Era evidente que, do ponto de vista legal, enquanto no início da década de setenta, devido principalmente à repercussões negativas do aborto a pedido em Nova York, a justiça estadual nos Estados Unidos parecia começar a inclinar-se decididamente contra a prática do aborto, estava-se preparando, no âmbito da justiça federal, um movimento exatamente oposto. Assim, quando foi dada a sentença do julgamento Roe versus Wade, em 23 de janeiro de 1973, a Suprema Corte de Justiça, com base na décima quarta emenda à Constituição Federal declarou que

"a personalidade legal não existe nos Estados Unidos antes do nascimento".

A décima quarta emenda, que foi a base desta sentença, havia sido votada mais de um século antes, no ano de 1868, logo após o término da Guerra Civil, para complementar a décima terceira emenda de 1865, que declarava extinta a escravatura nos Estados Unidos. Para tornar a décima terceira emenda mais clara, a décima quarta tinha como um de seus principais propósitos declarar que os negros eram cidadãos americanos, e se expressava neste sentido da seguinte maneira:

"Todas as pessoas nascidas ou naturalizadas nos Estados Unidos são cidadãos dos Estados Unidos. Nenhum estado poderá aprovar nenhuma lei que restrinja os previlégios dos cidadãos dos Estados Unidos".

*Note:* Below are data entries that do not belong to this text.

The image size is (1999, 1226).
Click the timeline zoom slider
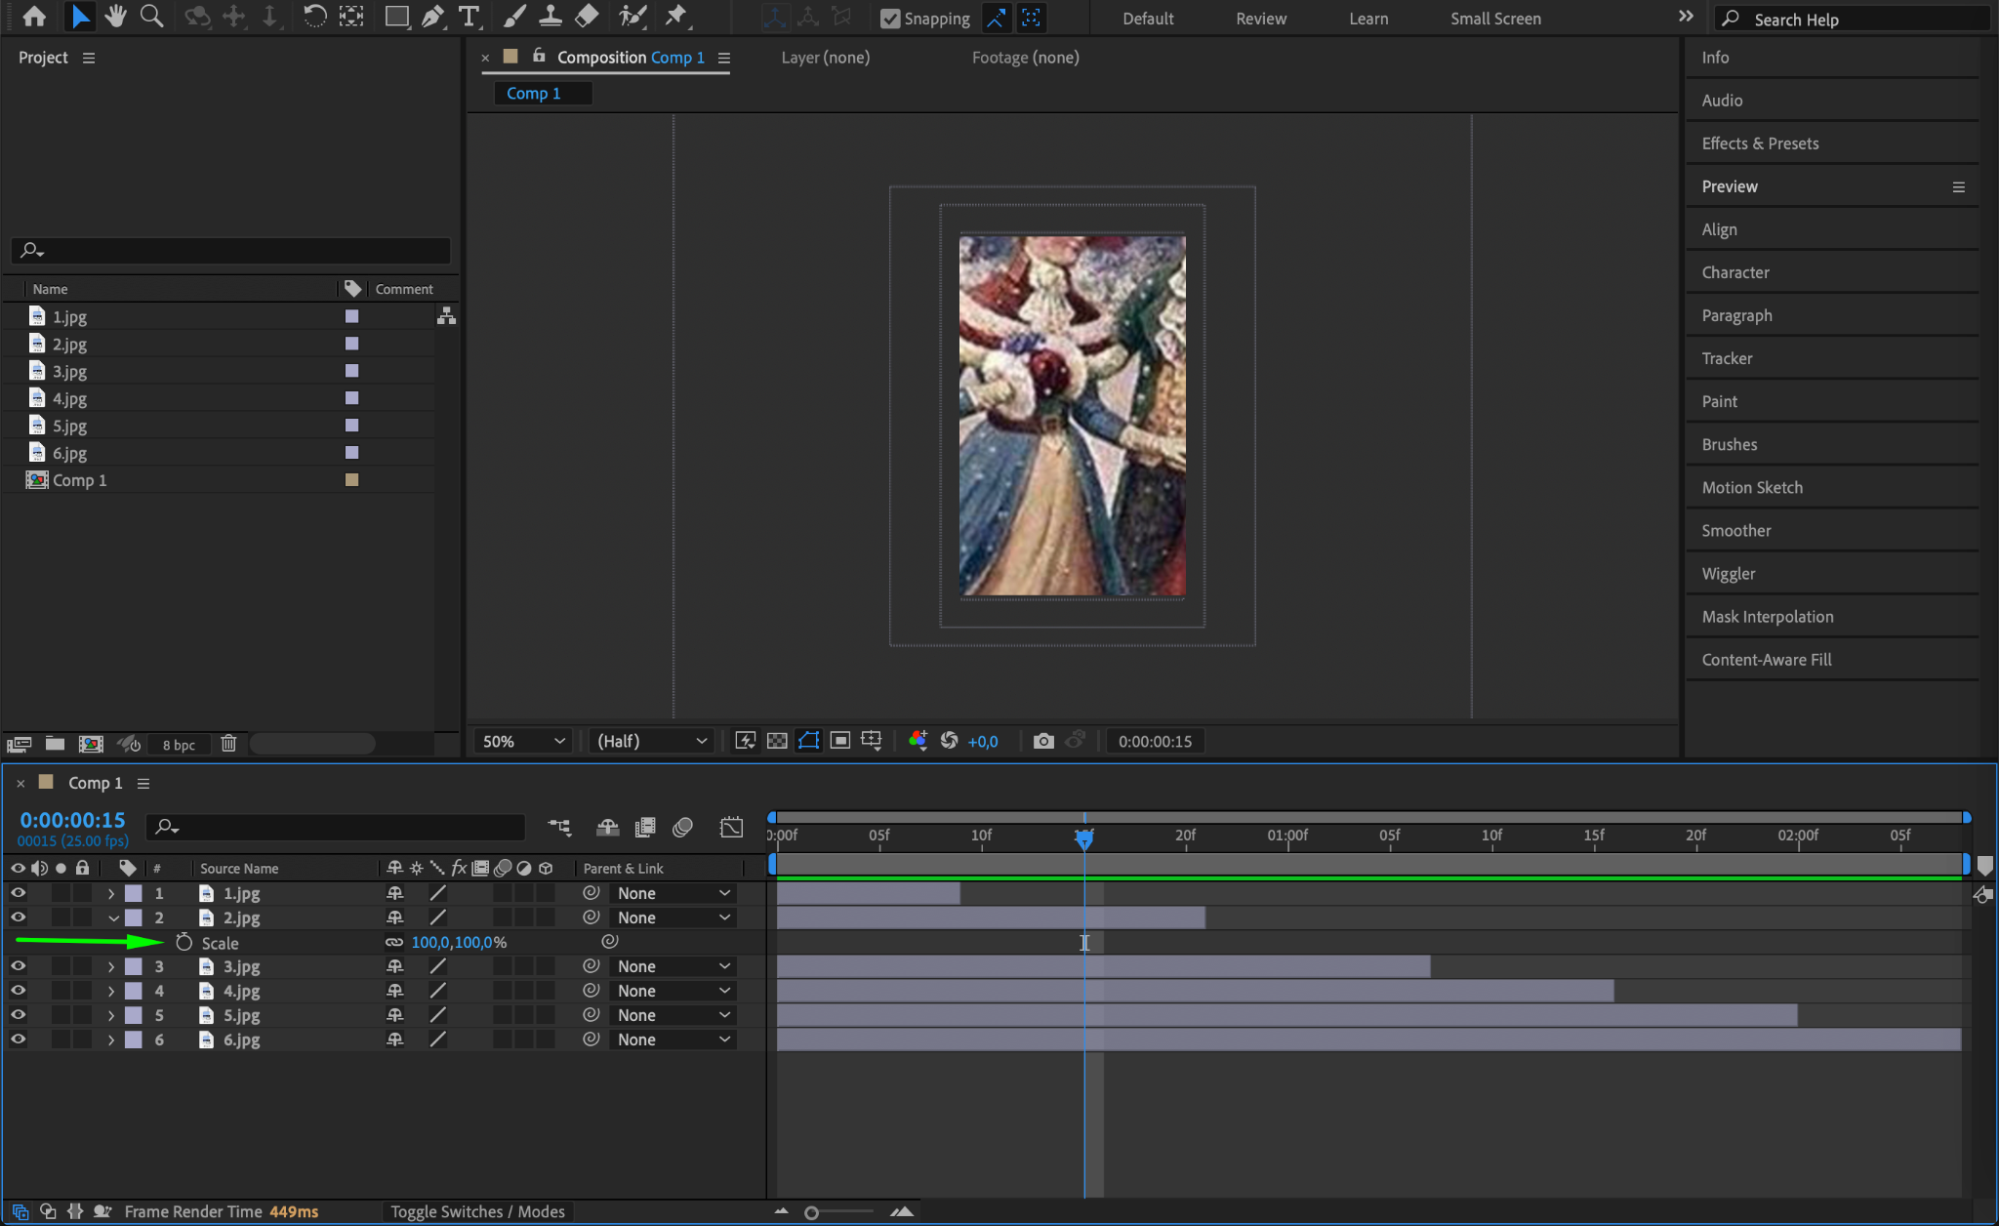tap(812, 1212)
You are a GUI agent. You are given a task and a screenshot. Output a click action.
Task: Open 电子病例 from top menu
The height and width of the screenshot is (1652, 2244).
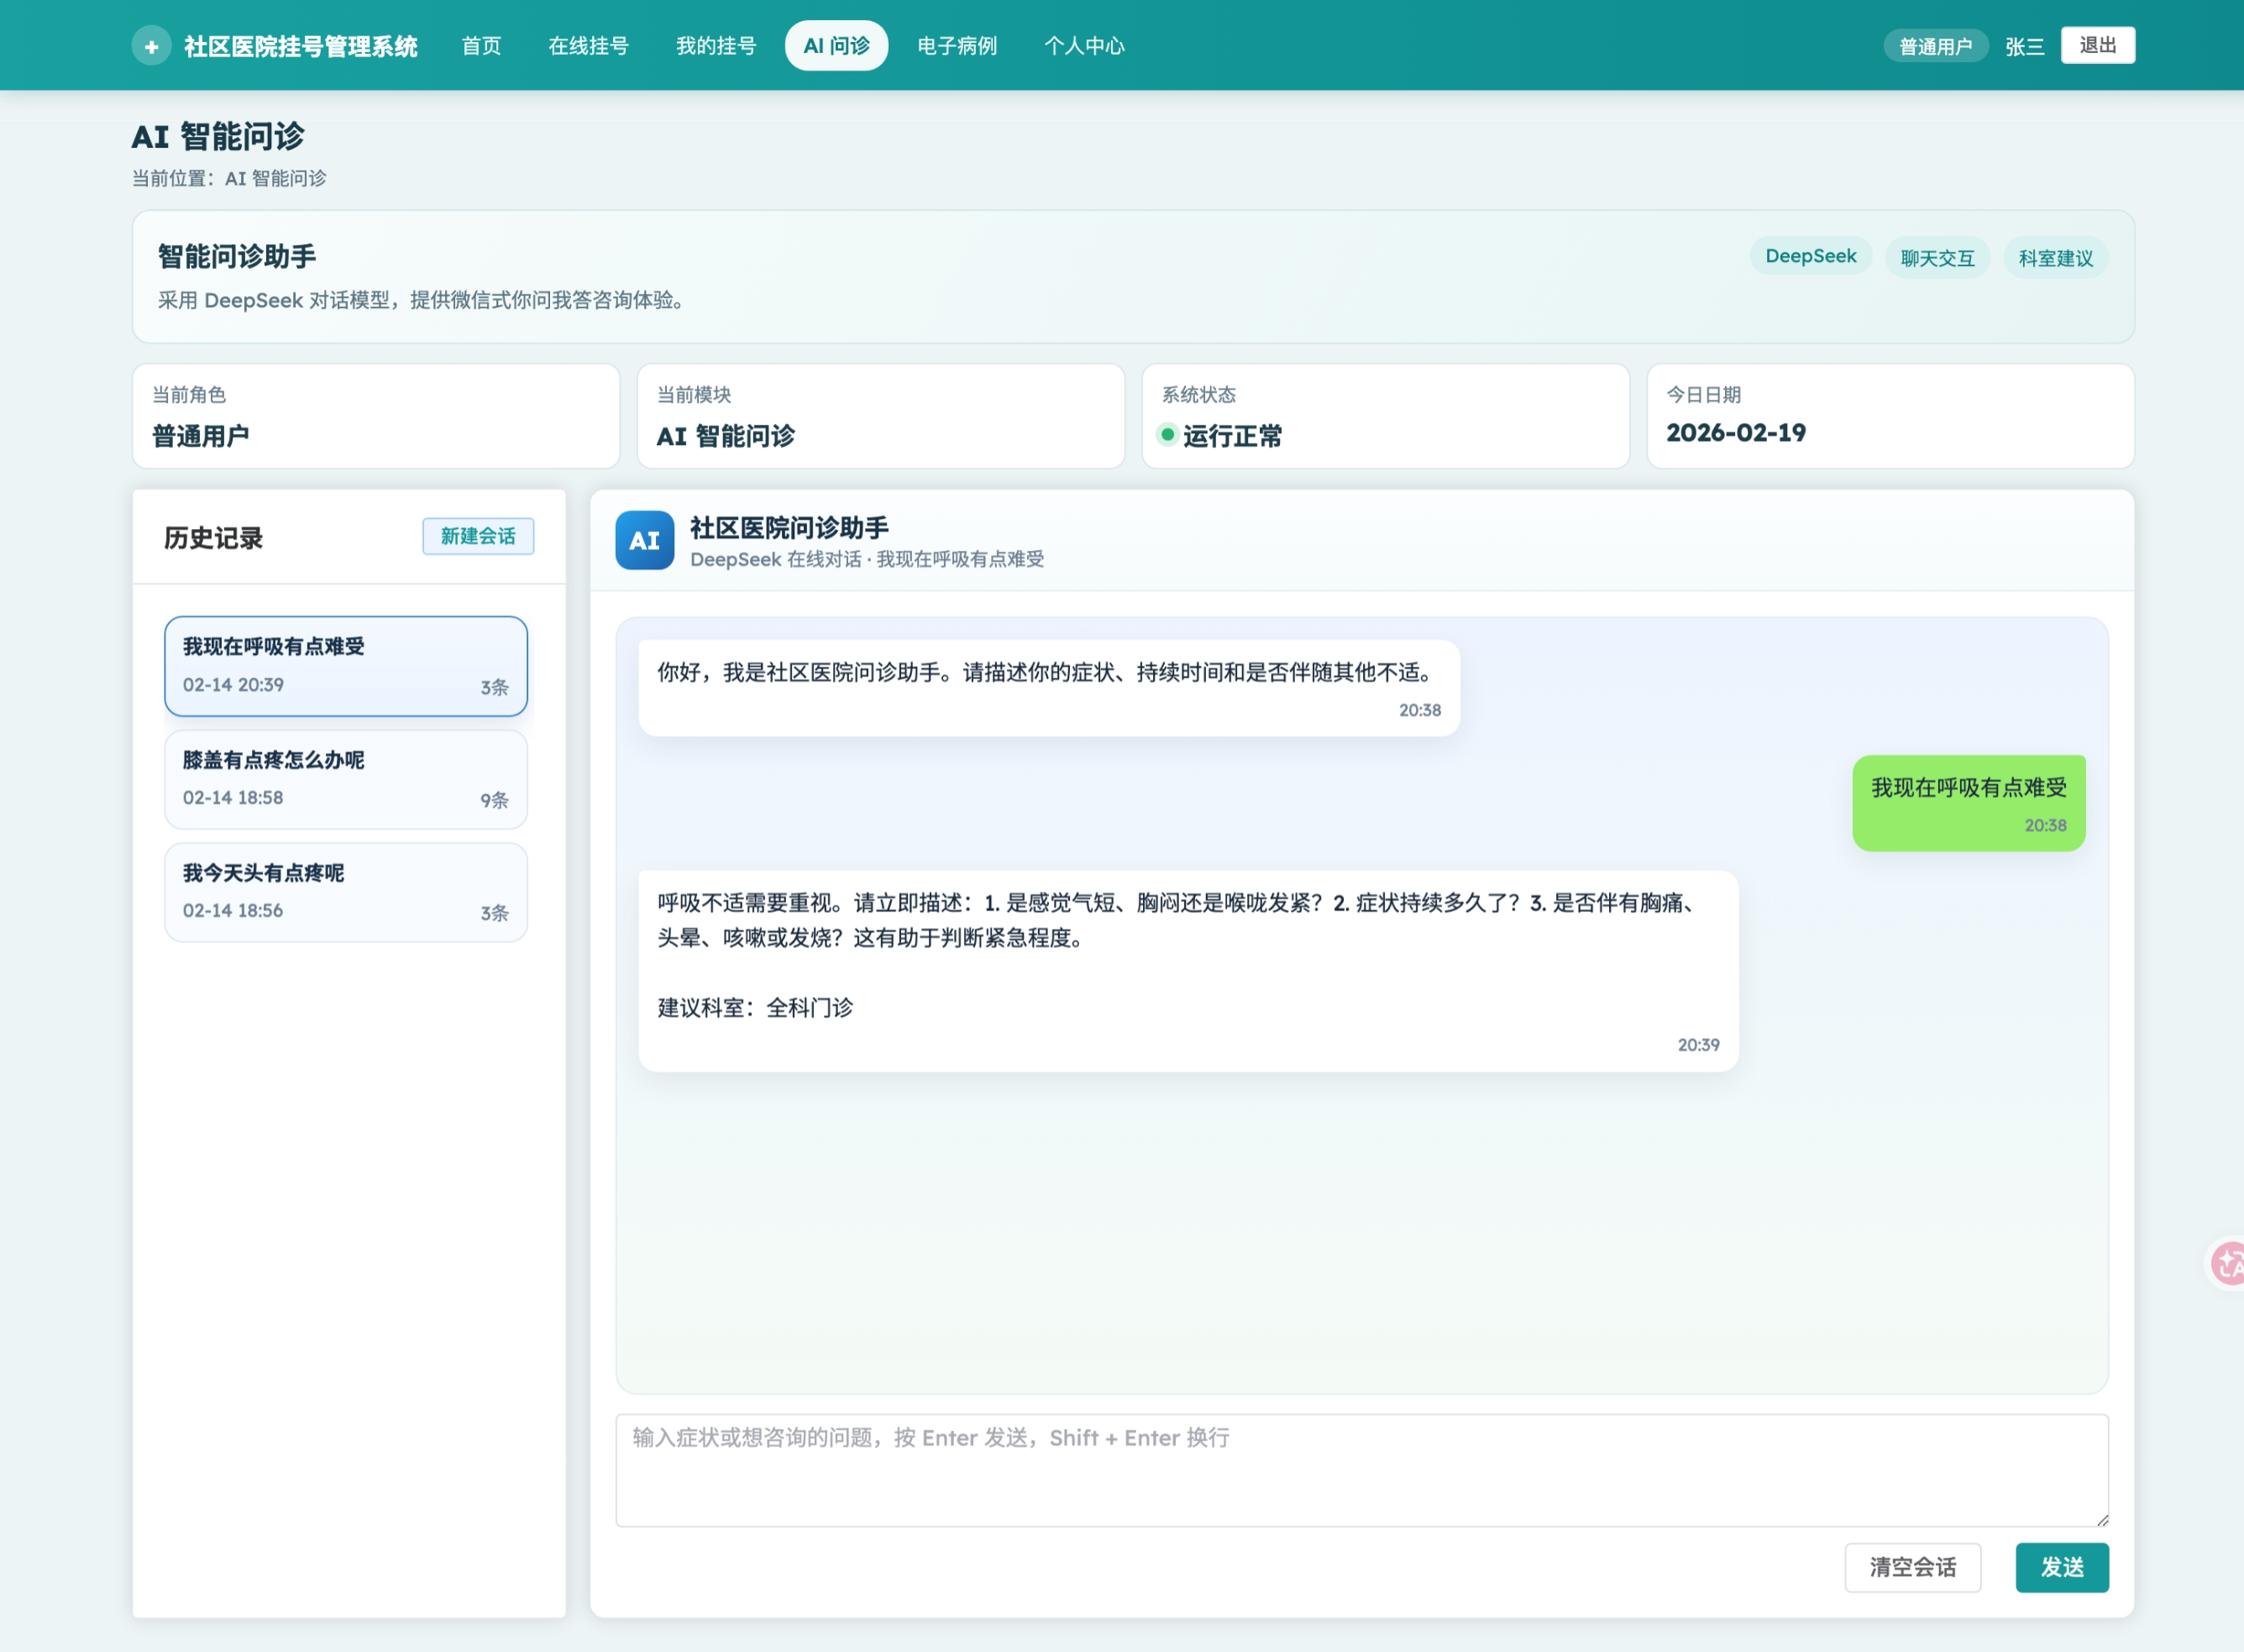click(x=957, y=46)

Um século mais tarde, a Suprema Corte de Justiça, considerando que o feto não pode evidentemente ser nem nascido nem naturalizado, concluíu que este nào poderia também ser cidadão americano, e o texto da décima quarta emenda, primitivamente idealizado para consolidar a libertação dos escravos na América, serviu de base para declarar a inconstitucionalidade de qualquer lei estadual que proibisse o aborto até o momento do nascimento. A Suprema Corte declarou textualmente que o aborto deveria ser permitido até o momento do nascimento, quando o médico assim o julgasse necessário, conforme ele entendesse, para a saúde da mãe,

"considerada esta à luz de todos os fatores, emocionais, psicológicos e familiares que fossem importantes para o bem estar da paciente",

o que tornou na prática legal o aborto a pedido até o momento do nascimento em todo o território nacional, como continua até hoje, quando em 1994 estávamos revisando este estudo elaborado em 1978.